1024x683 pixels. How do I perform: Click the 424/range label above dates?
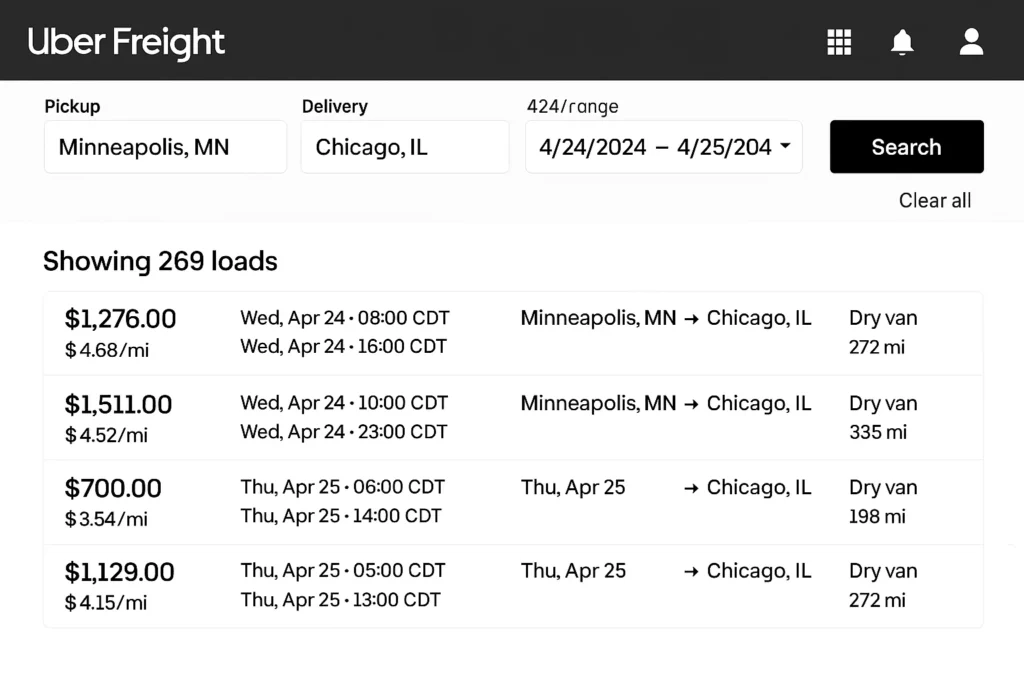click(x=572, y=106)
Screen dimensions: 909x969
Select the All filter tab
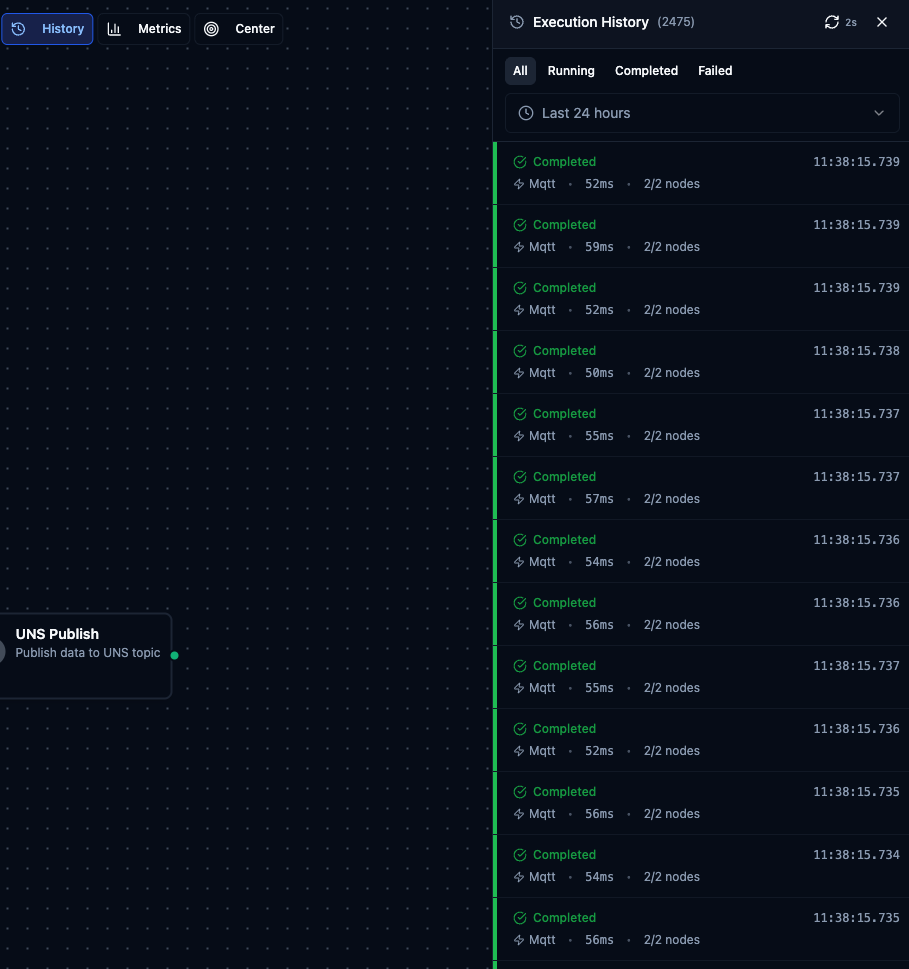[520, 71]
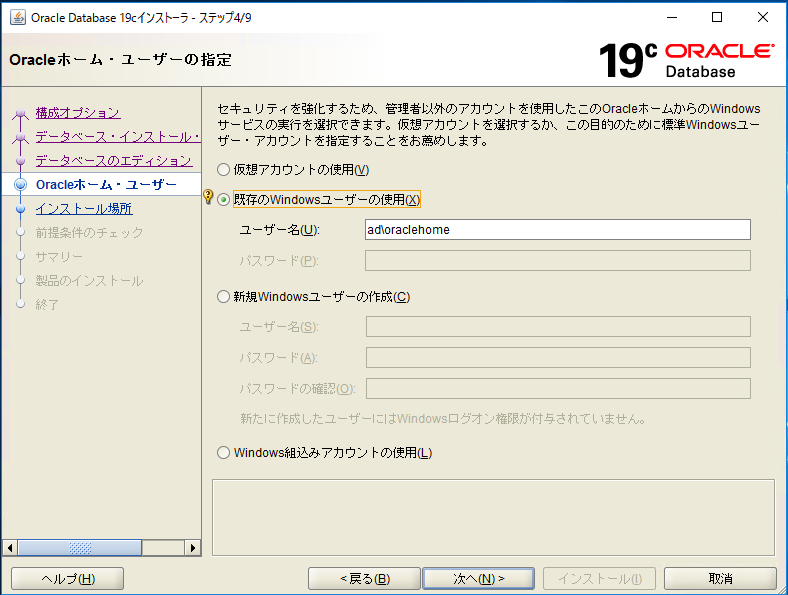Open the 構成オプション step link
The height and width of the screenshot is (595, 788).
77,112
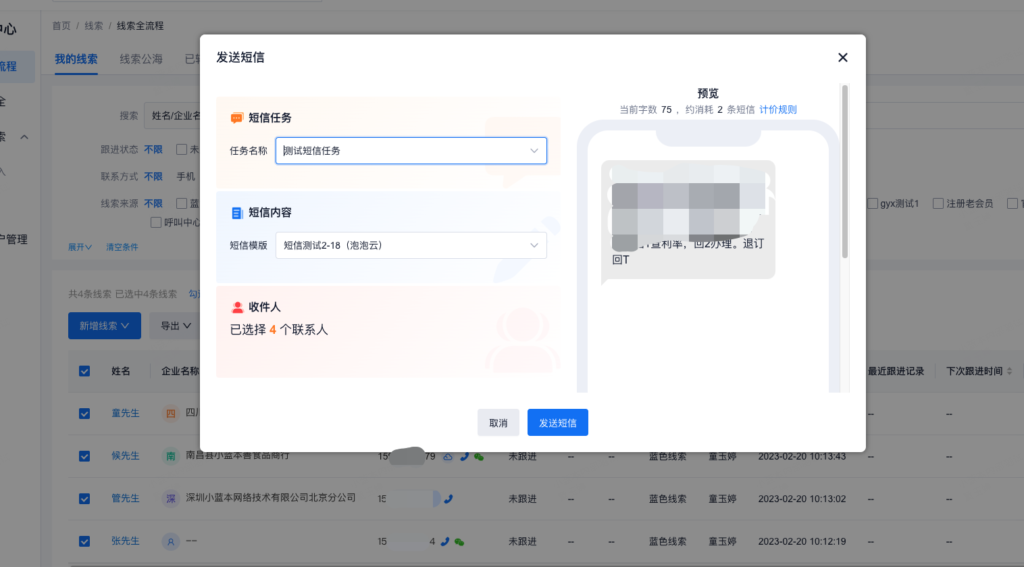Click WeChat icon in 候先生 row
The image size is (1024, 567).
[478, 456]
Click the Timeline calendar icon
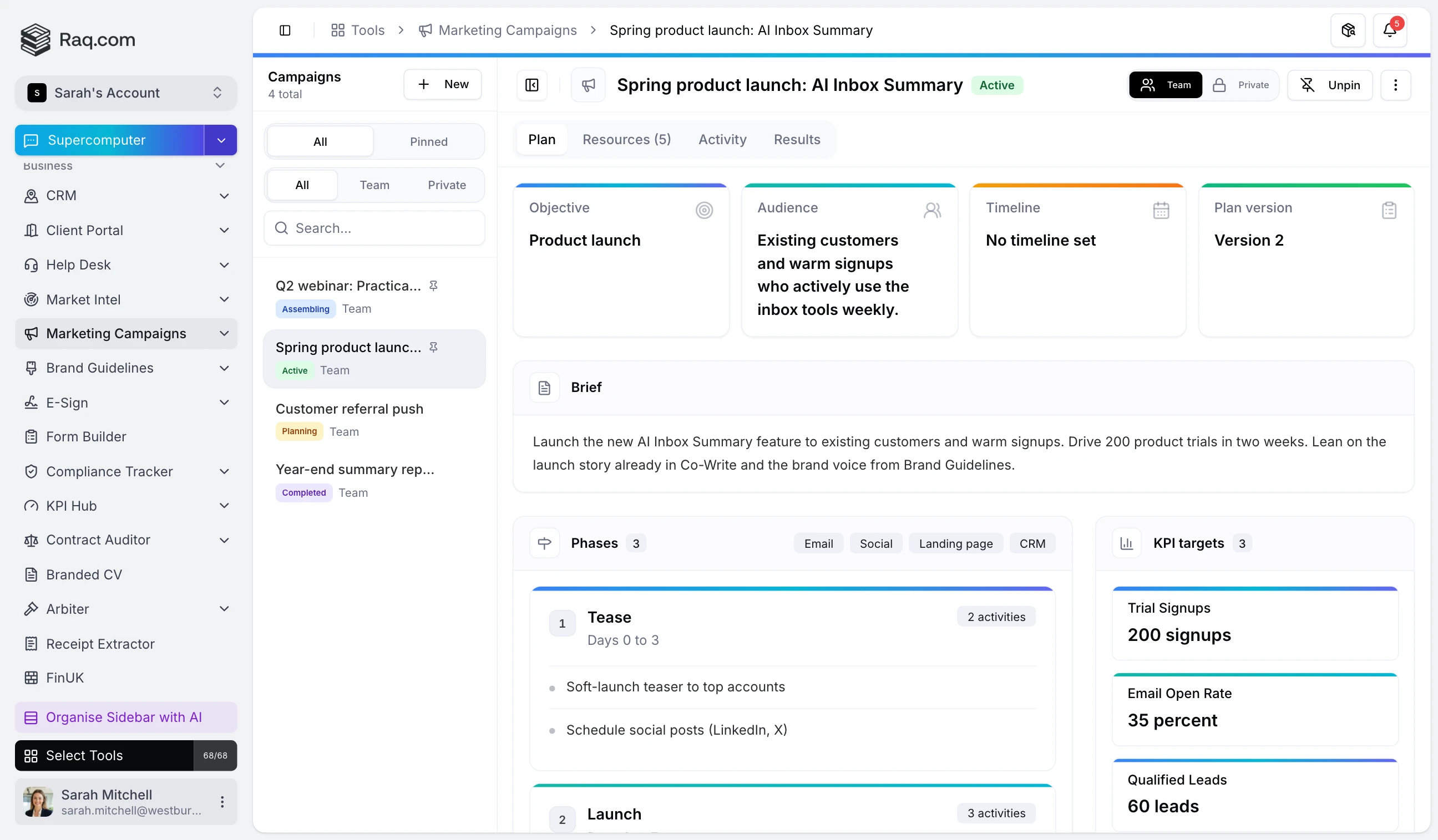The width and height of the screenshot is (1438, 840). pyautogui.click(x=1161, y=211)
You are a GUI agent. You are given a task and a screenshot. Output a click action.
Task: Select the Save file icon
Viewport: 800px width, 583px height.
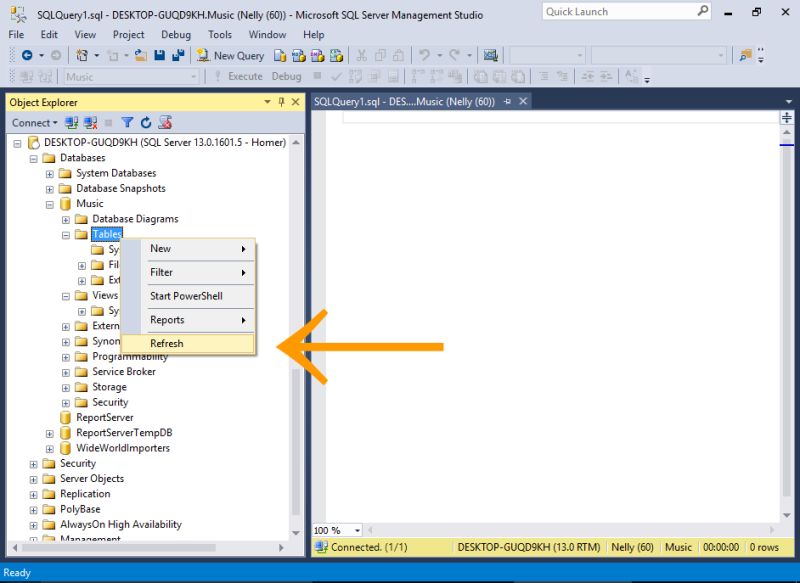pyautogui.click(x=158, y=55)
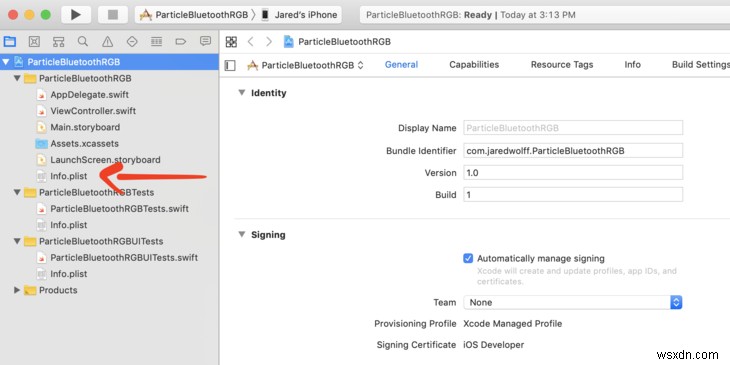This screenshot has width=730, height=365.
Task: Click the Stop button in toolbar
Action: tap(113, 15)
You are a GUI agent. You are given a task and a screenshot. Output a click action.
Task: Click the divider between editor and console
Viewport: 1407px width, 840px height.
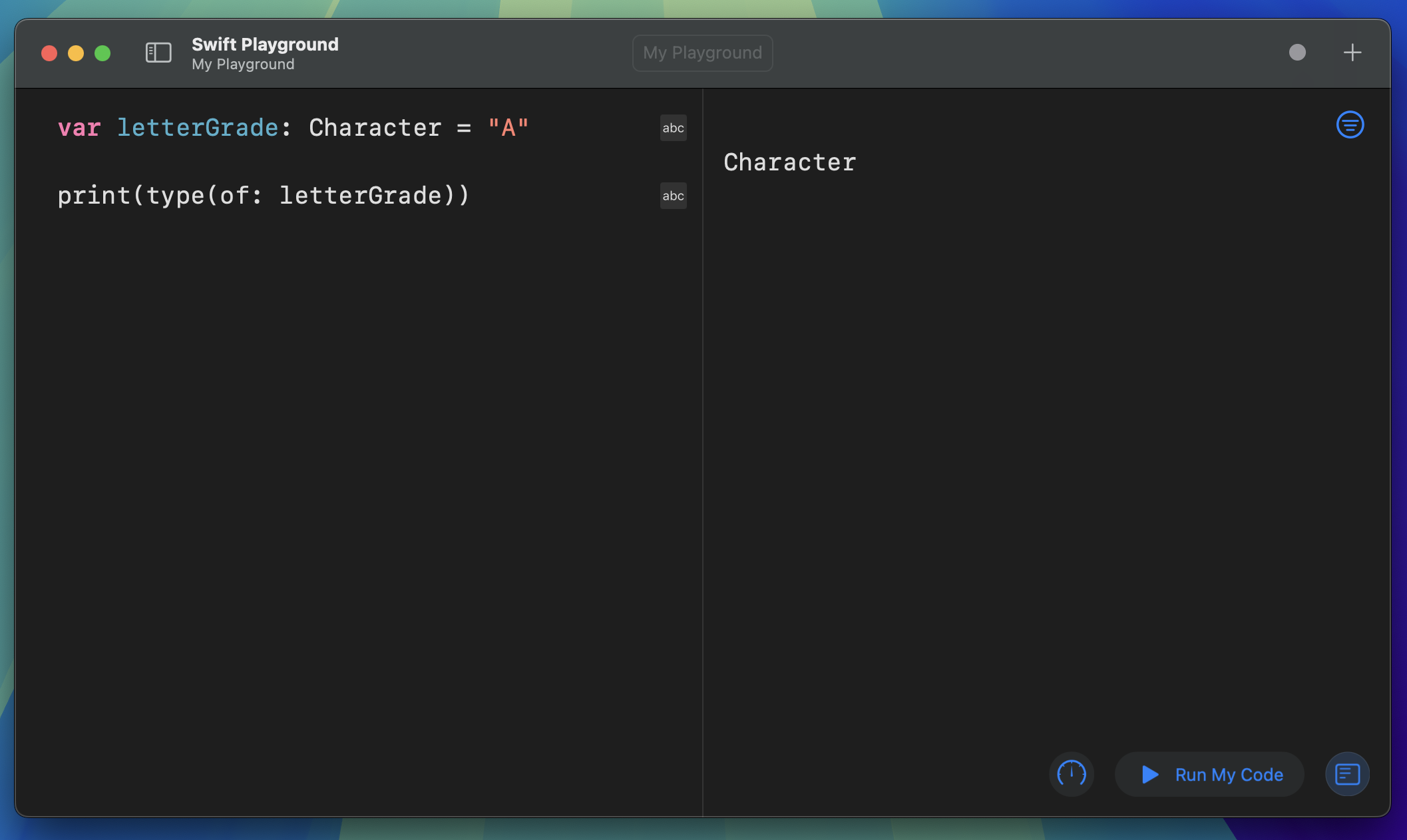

----

Exercise:
Arrange all of the data above as a numbered list, one item per line, with blank lines left out. Leave out the pictures.

Problem solution:
1. 1024x683 pixels. How do I perform: Click the 424/range label above dates?
2. click(x=572, y=106)
3. Screen dimensions: 909x969
4. Select the All filter tab
5. [520, 71]
6. Open the 構成オプション step link
7. The height and width of the screenshot is (595, 788).
8. 77,112
9. Click WeChat icon in 候先生 row
10. The image size is (1024, 567).
11. [478, 456]
12. Click the Timeline calendar icon
13. The width and height of the screenshot is (1438, 840). pyautogui.click(x=1161, y=211)
14. You are a GUI agent. You are given a task and a screenshot. Output a click action.
15. Task: Select the Save file icon
16. Viewport: 800px width, 583px height.
17. pyautogui.click(x=158, y=55)
18. This screenshot has width=730, height=365.
19. Task: Click the Stop button in toolbar
20. Action: tap(113, 15)
21. You are a GUI agent. You are given a task and a screenshot. Output a click action.
22. Task: Click the divider between editor and console
23. Viewport: 1407px width, 840px height.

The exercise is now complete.